*** Block opens ***

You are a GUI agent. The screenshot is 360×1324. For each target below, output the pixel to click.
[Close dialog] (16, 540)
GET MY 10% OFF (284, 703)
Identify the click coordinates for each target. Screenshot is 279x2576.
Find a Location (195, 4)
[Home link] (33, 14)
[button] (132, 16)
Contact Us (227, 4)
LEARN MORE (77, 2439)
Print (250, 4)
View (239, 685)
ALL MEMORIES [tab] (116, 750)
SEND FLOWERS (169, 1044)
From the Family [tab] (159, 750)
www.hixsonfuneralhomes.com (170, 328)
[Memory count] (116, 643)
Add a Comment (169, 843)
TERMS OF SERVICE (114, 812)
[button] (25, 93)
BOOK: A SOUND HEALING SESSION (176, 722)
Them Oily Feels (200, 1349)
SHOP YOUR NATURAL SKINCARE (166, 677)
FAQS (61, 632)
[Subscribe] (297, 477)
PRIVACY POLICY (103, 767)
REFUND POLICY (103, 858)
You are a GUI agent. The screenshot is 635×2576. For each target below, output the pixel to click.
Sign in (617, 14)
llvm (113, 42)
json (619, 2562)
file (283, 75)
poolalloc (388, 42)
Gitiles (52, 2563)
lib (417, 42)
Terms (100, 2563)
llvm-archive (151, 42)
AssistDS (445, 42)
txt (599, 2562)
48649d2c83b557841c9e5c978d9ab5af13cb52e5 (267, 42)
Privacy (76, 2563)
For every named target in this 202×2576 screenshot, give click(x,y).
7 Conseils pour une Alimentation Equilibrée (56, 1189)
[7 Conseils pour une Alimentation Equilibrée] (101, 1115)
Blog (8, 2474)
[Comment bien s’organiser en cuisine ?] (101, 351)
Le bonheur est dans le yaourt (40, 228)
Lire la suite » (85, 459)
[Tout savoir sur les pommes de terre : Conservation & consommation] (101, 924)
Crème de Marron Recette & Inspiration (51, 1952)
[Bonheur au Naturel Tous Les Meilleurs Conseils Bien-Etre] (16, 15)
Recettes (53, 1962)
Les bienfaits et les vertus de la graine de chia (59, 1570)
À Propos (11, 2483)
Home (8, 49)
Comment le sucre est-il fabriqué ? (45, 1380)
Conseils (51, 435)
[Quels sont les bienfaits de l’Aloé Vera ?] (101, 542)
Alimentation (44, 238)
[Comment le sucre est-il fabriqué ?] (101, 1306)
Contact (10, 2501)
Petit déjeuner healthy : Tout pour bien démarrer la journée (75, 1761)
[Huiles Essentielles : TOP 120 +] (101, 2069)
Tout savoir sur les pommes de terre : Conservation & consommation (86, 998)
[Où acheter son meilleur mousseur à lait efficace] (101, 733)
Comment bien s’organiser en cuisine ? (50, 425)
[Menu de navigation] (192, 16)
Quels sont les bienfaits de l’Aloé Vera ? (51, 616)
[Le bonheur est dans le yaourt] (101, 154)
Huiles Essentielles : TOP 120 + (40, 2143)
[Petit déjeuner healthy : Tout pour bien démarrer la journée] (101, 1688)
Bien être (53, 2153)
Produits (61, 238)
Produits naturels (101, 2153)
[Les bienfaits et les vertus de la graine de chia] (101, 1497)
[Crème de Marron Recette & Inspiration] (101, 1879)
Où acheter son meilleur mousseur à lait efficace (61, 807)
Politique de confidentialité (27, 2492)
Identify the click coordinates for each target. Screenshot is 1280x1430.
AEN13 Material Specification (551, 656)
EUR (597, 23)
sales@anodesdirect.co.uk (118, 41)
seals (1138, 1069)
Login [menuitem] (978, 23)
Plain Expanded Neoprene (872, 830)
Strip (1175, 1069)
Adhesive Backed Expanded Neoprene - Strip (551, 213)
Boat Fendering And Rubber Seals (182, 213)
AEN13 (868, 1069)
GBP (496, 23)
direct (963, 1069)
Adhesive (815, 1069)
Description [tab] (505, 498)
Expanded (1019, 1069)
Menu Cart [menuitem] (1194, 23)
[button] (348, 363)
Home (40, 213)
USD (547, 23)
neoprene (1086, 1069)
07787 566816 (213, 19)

*** Block closes ***

## Work required
Will you return exactly the lines above from the one with "[button] (25, 93)" down to the one with "REFUND POLICY (103, 858)", counting both as part of the range?

## Written answer
[button] (25, 93)
BOOK: A SOUND HEALING SESSION (176, 722)
Them Oily Feels (200, 1349)
SHOP YOUR NATURAL SKINCARE (166, 677)
FAQS (61, 632)
[Subscribe] (297, 477)
PRIVACY POLICY (103, 767)
REFUND POLICY (103, 858)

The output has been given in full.